Adapted from Simple White Cake Recipe on allrecipes.com.
Frosting
Note: I doubled this, too.
I used the Creamy Chocolate Frosting Recipe from allrecipes.com. I’m not a big frosting person but I liked it! My very slightly modified version of the recipe is as follows:
Ingredients
- 2 3/4 cups confectioners’ sugar
- 6 tablespoons unsweetened cocoa powder (I used Ghirardelli natural unsweetened cocoa)
- 1/8 teaspoon salt
- 6 tablespoons butter, softened
- 5 tablespoons whole milk
- 1 teaspoon vanilla extract
Directions
In a medium bowl, sift together the confectioners’ sugar, cocoa, and salt. In a standard bowl on a stand mixer, cream butter for a few minutes (at medium-high/6). With the mixer still at medium-high, gradually add sugar mixture alternately with milk. Then add vanilla. Beat until light and fluffy — 3-5 minutes.
To frost the cupcakes, I used something that looks like this that I got at Target. It was the same price as the cheapest bag + tips and seemed like it would be easier. I’ve never used anything other than a knife to apply frosting and I thought it was super-easy to use. I added some nonpareils, too. The cupcakes didn’t look all that exciting, but they tasted pretty good.
Enjoy!
Recipes: Cherry Granola and Pumpkin Soup
You guys. This has been the most boring weekend, ever. Yesterday, I almost wrote a post about how bored I was, but I realized it would be rude to inflict my boredom on you. I was so bored it took me 4 1/2 hours to drink two beers and then I was so bored I gave up on having another beer and figured I’d just sit around and wait until it was a reasonable time to go to bed. I spent the evening sitting on the couch, watching a college football game about which I did not care in the slightest, and putting dresses I’m not going to buy (spending fast!) in my Nordstrom cart (seriously OMG I need this and the color being my child’s middle name is only part of the reason have you ever seen anything so gorgeous I could wear it to beer fest and my kid’s second birthday party and holy crap that’s the most awesome dress, ever ever ever).

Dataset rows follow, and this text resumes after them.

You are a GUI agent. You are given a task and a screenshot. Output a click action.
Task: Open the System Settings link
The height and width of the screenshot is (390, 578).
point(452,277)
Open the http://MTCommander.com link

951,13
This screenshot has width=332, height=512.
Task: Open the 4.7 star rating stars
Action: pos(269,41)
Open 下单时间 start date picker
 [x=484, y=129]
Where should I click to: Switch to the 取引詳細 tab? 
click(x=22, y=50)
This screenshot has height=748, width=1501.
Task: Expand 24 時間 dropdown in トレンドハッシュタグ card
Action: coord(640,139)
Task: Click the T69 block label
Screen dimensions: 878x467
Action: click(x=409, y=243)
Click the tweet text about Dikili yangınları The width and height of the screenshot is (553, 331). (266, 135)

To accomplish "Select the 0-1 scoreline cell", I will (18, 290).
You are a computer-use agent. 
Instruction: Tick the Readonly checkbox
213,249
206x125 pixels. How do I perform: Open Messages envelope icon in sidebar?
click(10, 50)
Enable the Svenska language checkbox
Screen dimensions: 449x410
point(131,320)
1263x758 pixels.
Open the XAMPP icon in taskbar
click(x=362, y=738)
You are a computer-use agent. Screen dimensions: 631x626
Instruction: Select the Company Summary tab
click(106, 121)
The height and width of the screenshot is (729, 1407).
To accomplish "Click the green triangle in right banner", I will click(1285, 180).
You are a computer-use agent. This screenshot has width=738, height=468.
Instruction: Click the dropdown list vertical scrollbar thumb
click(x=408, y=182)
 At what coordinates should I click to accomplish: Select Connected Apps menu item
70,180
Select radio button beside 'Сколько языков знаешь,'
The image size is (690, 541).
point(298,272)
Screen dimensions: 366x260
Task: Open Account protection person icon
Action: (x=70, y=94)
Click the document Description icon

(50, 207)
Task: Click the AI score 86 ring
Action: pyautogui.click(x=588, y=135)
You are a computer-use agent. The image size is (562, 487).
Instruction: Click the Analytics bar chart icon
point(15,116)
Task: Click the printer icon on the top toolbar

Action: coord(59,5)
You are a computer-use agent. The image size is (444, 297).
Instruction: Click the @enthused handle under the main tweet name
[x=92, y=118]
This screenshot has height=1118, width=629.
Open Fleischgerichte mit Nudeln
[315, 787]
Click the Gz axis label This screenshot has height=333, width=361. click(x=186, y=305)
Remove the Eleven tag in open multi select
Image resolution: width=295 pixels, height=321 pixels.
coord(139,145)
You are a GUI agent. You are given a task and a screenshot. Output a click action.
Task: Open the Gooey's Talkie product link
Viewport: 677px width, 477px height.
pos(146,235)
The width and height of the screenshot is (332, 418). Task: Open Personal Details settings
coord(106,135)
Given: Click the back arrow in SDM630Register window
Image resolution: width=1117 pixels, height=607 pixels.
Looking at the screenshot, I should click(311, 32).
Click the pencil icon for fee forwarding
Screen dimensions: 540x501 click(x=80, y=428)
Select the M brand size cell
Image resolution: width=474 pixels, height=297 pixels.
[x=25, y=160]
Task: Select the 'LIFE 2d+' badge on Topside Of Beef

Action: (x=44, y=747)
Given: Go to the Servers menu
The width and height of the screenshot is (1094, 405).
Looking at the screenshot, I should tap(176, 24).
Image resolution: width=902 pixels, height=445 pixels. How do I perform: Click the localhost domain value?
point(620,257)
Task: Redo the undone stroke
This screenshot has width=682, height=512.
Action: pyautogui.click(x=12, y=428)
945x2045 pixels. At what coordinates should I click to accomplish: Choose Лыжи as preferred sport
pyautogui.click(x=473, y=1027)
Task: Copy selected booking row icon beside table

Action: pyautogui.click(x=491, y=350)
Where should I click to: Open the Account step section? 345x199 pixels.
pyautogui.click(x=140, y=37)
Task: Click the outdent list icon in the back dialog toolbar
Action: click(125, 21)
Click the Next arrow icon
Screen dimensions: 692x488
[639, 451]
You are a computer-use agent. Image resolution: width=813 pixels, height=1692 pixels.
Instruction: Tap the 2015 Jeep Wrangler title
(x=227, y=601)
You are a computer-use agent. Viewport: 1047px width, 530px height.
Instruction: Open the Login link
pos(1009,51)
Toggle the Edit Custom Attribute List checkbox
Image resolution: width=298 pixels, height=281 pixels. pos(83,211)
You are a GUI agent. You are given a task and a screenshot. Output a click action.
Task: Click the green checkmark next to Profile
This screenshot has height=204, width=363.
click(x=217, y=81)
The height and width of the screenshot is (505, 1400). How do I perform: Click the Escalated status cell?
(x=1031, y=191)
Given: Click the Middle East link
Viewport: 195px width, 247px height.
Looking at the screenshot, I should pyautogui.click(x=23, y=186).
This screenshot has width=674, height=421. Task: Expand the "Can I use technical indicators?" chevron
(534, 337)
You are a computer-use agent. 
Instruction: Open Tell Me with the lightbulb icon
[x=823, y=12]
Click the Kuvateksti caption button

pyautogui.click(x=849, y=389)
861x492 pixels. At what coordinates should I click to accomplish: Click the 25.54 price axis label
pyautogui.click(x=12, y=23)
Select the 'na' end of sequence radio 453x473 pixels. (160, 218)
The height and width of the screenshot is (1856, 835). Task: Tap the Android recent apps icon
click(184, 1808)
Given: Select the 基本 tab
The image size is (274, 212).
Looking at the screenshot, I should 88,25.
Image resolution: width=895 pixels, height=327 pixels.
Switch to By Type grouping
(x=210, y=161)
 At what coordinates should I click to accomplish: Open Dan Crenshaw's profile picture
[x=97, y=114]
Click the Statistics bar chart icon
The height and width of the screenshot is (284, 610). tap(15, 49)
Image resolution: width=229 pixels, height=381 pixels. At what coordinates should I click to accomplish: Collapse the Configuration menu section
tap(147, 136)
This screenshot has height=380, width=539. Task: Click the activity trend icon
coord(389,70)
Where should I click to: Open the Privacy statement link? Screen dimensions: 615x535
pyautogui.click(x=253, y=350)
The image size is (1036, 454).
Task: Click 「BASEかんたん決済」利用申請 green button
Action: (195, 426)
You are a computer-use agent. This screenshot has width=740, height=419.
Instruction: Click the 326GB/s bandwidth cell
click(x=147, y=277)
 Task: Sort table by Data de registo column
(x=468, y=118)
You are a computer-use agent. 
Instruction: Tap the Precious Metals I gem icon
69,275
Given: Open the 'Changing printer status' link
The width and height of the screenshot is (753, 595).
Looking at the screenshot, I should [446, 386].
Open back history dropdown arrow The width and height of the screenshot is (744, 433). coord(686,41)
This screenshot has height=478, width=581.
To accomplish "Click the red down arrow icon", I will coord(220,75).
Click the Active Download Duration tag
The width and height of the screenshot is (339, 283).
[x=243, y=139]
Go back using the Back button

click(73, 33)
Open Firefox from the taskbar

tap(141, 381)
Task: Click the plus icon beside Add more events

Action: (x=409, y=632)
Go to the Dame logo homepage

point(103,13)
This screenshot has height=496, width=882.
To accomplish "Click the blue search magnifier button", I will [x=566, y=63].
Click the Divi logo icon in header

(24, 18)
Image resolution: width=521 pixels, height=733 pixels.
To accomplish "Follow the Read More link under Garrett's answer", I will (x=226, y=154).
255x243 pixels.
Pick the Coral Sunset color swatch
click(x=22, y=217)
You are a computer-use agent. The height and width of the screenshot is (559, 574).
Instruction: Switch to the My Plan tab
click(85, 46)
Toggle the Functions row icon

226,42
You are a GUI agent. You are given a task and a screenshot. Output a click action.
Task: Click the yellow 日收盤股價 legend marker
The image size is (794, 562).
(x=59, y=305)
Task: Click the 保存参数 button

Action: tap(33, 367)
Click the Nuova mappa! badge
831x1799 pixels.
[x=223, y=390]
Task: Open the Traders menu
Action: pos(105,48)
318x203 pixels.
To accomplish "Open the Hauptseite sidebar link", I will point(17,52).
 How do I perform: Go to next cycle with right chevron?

Today I’m being more productive and cooking some stuff. First up is granola. Do you know how ridiculously easy it is to make granola? It’s one of the easiest things in the world to make and homemade granola is way better than anything you’ll buy, which, by the way while we’re being honest, is probably totally overpriced. Second is pumpkin soup. If you read any healthy-living bloggers (I sometimes do this for snark value), you’re probably already sick of pumpkin. Don’t be! Pumpkin is delicious, and this soup is a fresh way of serving it that doesn’t rely on the usual suspects like cinnamon and allspice. Seriously, this soup is so good I could eat it every day for the rest of my life. I’m not even kidding. It’s one of my favorite things, ever.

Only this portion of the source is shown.